*** RAW DATA Section Begins ***
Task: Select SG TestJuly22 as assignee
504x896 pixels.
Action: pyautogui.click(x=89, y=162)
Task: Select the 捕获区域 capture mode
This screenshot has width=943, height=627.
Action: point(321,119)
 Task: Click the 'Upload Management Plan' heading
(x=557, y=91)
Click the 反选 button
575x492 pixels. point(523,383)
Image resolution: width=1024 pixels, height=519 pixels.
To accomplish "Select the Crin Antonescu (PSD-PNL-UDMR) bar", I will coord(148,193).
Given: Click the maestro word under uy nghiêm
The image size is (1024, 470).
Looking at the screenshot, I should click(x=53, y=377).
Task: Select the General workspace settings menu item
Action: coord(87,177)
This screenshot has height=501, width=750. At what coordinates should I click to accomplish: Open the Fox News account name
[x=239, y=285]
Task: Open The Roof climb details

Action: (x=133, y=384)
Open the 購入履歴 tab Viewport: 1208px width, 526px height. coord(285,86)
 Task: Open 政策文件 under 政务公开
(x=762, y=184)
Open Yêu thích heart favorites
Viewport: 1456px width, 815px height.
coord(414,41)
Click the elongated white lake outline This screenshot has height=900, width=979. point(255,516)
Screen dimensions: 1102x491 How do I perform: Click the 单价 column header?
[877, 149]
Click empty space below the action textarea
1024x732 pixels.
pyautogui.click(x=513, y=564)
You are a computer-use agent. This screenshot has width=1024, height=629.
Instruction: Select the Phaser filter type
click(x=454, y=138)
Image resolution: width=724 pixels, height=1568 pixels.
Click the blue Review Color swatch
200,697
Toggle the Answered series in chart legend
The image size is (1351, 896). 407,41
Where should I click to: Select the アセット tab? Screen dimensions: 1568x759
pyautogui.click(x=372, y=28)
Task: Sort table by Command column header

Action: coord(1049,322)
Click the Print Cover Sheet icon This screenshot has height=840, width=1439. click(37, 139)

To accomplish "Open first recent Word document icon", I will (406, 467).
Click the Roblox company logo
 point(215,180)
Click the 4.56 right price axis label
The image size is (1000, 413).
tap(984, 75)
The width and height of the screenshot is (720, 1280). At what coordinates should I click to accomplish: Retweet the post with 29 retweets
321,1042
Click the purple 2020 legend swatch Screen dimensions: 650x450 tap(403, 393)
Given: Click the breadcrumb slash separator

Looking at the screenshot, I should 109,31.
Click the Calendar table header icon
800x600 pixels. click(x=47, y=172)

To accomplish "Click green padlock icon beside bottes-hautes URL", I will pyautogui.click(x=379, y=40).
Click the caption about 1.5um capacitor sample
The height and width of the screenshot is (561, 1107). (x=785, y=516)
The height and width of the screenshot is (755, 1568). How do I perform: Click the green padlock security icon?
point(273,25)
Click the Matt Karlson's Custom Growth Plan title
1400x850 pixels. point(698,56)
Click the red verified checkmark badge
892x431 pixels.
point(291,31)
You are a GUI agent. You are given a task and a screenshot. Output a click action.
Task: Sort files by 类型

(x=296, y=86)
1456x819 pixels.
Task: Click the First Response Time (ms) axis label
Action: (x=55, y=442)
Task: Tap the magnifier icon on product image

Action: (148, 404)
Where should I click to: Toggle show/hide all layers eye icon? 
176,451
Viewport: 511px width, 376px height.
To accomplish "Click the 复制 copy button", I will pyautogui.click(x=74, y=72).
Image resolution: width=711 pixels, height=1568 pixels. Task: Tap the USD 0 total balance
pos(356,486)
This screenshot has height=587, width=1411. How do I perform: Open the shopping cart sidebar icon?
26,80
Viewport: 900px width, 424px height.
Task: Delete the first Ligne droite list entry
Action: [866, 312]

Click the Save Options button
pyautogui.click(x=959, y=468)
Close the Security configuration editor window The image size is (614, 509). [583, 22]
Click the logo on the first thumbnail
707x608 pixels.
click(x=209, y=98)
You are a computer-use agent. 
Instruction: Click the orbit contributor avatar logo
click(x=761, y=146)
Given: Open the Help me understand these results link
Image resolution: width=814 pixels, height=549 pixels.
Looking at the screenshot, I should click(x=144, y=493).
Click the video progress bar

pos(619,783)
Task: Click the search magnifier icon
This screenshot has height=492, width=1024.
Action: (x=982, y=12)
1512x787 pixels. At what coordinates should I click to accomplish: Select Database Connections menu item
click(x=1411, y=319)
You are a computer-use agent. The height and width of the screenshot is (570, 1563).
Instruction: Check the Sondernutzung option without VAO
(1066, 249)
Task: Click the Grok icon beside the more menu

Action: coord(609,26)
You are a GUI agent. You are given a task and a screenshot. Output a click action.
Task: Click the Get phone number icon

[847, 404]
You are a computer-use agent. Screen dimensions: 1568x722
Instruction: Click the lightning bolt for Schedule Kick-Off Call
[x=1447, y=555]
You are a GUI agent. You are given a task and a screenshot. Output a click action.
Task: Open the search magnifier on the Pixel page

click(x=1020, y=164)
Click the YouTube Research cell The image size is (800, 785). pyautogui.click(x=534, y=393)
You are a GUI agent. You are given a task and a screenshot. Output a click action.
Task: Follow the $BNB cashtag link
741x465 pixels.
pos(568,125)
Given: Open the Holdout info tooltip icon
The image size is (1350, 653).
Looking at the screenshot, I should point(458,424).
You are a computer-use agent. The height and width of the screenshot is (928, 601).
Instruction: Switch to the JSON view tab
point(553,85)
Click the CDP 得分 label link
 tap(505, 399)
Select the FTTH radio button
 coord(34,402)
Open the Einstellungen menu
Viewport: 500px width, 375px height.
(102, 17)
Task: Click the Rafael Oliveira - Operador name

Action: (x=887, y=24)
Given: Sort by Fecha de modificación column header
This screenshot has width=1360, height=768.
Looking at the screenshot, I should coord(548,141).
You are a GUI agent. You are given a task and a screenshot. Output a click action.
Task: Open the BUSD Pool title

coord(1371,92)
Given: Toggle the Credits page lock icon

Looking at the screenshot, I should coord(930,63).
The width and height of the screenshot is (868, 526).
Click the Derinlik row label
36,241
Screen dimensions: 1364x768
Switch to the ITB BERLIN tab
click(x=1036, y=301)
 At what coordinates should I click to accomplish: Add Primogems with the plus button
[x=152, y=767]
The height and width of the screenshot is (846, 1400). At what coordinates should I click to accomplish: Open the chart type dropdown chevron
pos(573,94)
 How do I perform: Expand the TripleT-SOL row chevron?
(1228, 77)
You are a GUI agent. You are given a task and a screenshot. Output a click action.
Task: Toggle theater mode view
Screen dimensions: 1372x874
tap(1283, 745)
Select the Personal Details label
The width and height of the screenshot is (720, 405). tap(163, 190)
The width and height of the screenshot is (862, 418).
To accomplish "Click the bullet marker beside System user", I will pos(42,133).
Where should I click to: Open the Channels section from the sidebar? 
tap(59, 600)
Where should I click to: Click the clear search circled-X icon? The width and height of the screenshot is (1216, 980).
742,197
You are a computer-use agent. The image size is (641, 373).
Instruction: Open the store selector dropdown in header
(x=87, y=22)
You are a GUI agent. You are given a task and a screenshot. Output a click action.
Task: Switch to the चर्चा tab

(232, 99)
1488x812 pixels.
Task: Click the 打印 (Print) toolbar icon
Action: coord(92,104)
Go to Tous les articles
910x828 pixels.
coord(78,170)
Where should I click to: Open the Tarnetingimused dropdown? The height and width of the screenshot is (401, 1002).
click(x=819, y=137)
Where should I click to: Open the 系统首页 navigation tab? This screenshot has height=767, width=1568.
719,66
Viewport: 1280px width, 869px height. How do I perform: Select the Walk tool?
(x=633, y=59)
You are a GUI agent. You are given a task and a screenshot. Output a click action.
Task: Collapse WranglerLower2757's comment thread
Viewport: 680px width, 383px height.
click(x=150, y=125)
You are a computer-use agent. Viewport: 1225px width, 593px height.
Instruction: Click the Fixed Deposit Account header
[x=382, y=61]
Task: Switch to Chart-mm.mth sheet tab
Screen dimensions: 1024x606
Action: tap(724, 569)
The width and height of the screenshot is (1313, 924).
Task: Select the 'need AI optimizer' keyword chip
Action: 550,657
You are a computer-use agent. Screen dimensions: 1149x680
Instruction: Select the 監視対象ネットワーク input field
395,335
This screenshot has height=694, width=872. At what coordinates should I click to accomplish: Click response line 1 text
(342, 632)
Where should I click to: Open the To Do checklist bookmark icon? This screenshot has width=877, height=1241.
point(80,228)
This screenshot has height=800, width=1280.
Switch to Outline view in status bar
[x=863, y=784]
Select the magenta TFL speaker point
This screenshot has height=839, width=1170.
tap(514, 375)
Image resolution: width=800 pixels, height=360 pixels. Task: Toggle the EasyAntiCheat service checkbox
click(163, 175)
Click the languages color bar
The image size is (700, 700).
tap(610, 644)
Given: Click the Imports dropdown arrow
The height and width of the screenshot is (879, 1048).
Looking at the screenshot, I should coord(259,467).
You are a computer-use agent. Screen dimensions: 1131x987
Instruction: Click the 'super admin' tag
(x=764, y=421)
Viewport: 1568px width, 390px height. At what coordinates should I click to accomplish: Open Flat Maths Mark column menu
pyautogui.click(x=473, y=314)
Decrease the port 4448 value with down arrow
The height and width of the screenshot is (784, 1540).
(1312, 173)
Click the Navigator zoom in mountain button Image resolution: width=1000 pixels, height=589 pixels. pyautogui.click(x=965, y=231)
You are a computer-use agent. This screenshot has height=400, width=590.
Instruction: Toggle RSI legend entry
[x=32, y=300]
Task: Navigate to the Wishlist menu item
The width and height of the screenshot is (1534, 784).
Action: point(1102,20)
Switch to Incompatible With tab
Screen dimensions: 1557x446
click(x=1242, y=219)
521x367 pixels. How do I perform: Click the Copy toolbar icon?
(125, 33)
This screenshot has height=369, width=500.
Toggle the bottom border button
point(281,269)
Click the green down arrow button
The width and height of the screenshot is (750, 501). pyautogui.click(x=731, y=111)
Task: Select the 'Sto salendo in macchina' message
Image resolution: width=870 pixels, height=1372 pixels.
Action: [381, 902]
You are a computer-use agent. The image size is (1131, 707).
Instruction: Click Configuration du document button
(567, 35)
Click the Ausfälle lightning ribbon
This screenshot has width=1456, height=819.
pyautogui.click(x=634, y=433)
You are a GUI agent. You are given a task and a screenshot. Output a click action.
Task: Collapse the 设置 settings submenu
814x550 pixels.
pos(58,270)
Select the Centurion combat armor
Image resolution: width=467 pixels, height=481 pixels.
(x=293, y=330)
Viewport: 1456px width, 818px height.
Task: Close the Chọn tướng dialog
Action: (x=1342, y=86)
*** RAW DATA Section Ends ***
#### YOUR TASK
Nothing but a number is expected: how many lines in the listing above contain "Collapse"?

#### RESULT FOR THIS EXERCISE
2